Cage oggi ha settantanove anni e non li dimostra; la sua musica ne ha un po' di meno, ma dire quanti ne dimostri è impossibile. Proprio perché se una cosa Aterforum ha mostrato, è che non c'è un Cage, ma ce ne sono un'infinità, ognuno rappreso attorno a uno dei tanti modi di comporre e del concepire il mezzo musicale che l'autore californiano ha sperimentato in sessant'anni di attività. Constatazione non certo nuova, ma che diviene appariscente – e stridente – se si confronta questo modo di operare a quello europeo proprio dell'avanguardia tradizionale, che non ha mai smesso di considerare la radicale coerenza dei principi come un valore indiscusso, una stella fissa. Ma questo non significa affatto titolare Cage o della contraddizione. Perché è il termine stesso di contraddizione – un termine prettamente europeo, dialettico – che con Cage, Ives e Thoreau (ma anche con Gershwin, Nancarrow, Copland, Griffes, Bowles per dirne qualcun altro), diventa solo un arnese inutile o dannoso, quasi come lavorare la creta con lo scalpello.

Di fatto chi esce vincitore è l'Happy New Ears cageano, l'invito cioè a sturarsi felici le orecchie, di fronte al catastrofismo messianico, giovanilistico di Vengo a seppellire la musica, non a farne l'elogio. Vince in Cage l'idea irriducibilmente pragmatica di uno sperimentalismo che invita alla flessibilità che individua il vero inventare non nella ricerca maniacale del nuovo, ma nel rivolgersi al già esistente, nel collegare le cose in modo diverso.
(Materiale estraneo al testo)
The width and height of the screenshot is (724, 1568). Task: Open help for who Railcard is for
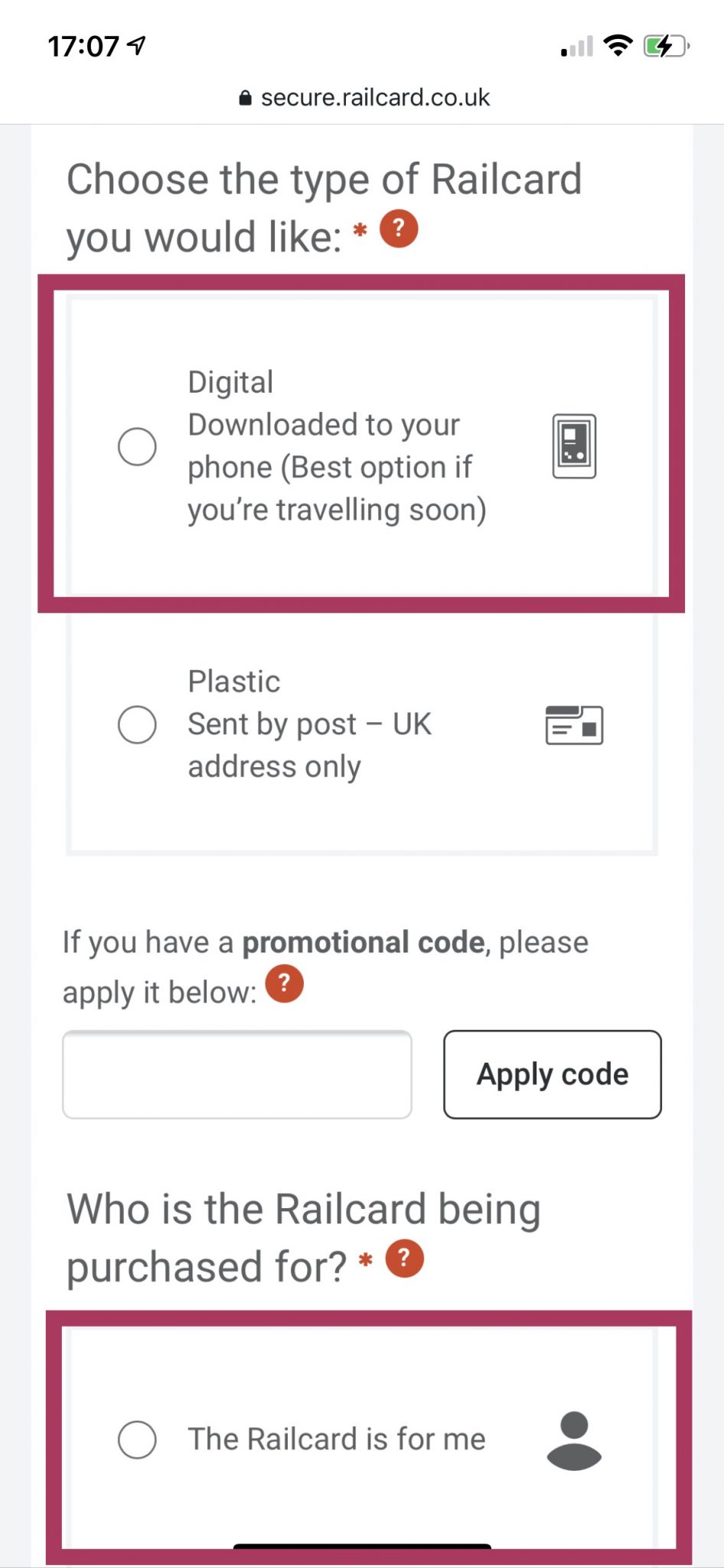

I risultati possono essere un'impareggiabile Europera, ma anche certi improponibili Freeman Etudes o Cheap Imitation. L'ultima sera, il lassez laire di Cage si è tradotto in un palcoscenico sul quale, impotenti, si stagliavano dieci arpe. Cecilia Chailly, alla testa dell'Harp Ensemble di Milano, una squadra di giovani arpiste in divisa firmata Missoni, ha lavorato dapprima sulle prescrizioni di un datatissimo Winter Music, generato nel 1957 mediante le giocate cinesi dell'I-Ching e normalmente eseguito da un quantitativo di pianoforti variabili tra 1 e 21. Qui c'erano dieci arpe e il risultato era piuttosto amorfo (come del resto coi pianoforti). Arpa sola invece (quella di una Cecilia Chailly apparsa un po' timida), per un'archeologica ma profetica In a Landscape del 1948, anch'essa originariamente concepita per pianoforte. Quindici anni fa sarebbe apparsa un'americanata insopportabile. Costruita interamente su un arpeggiare (già, con l'arpa) dal flusso uniforme, levigato, indicibilmente eufonico e pacificato, In a Landscape si presenta oggi come una pagina neoromantica-minimal in anticipo di quarant'anni, in stupefacente (per altri insopportabile) equilibrio tra mielosità e rigorosa sintesi di mezzi.

Infine una prima europea: Postcard from Heaven, cartoline dal paradiso sulle quali Cage ha scritto solo che devono durare mezz'ora, che arrivati a metà si torna indietro e che si devono usare certi ragas, certe scale e certe combinazioni ritmiche. Per il resto fate voi. Dalle dieci arpe pilotate da mani gentili, non poteva uscire paesaggio sonoro più endemico, lievitante in un'atmosfera di totale eufonia contemplativa, dove però forse traspariva da parte delle giovani interpreti, messe di fronte alle incognite dell'improvvisazione, il bisogno eccessivo di schematizzare gli eventi. L'applauso è sgorgato fluente, a rincuorare chi aveva visto l'iniziale golosità del pubblico per la musica di Cage, una volta assaggiatone un pezzetto, inclinare impercettibilmente verso il torpore. Di questa musica forse aveva già capito tutto Antonin Artaud quando nel 1934 scriveva: Al mio caro amico Edgar Varèse del quale amo la musica senza averla mai sentita e perché ascoltando voi parlare di musica mi è possibile sognarne e perché so che con la vostra musica in rivolta noi potremo pervenire a una nuova condizione del mondo. Con Cage al posto di Varèse, il discorso fila, appunto finché non si tratta di ascoltare per davvero, o, addirittura, di mettersi in testa di cambiare il mondo.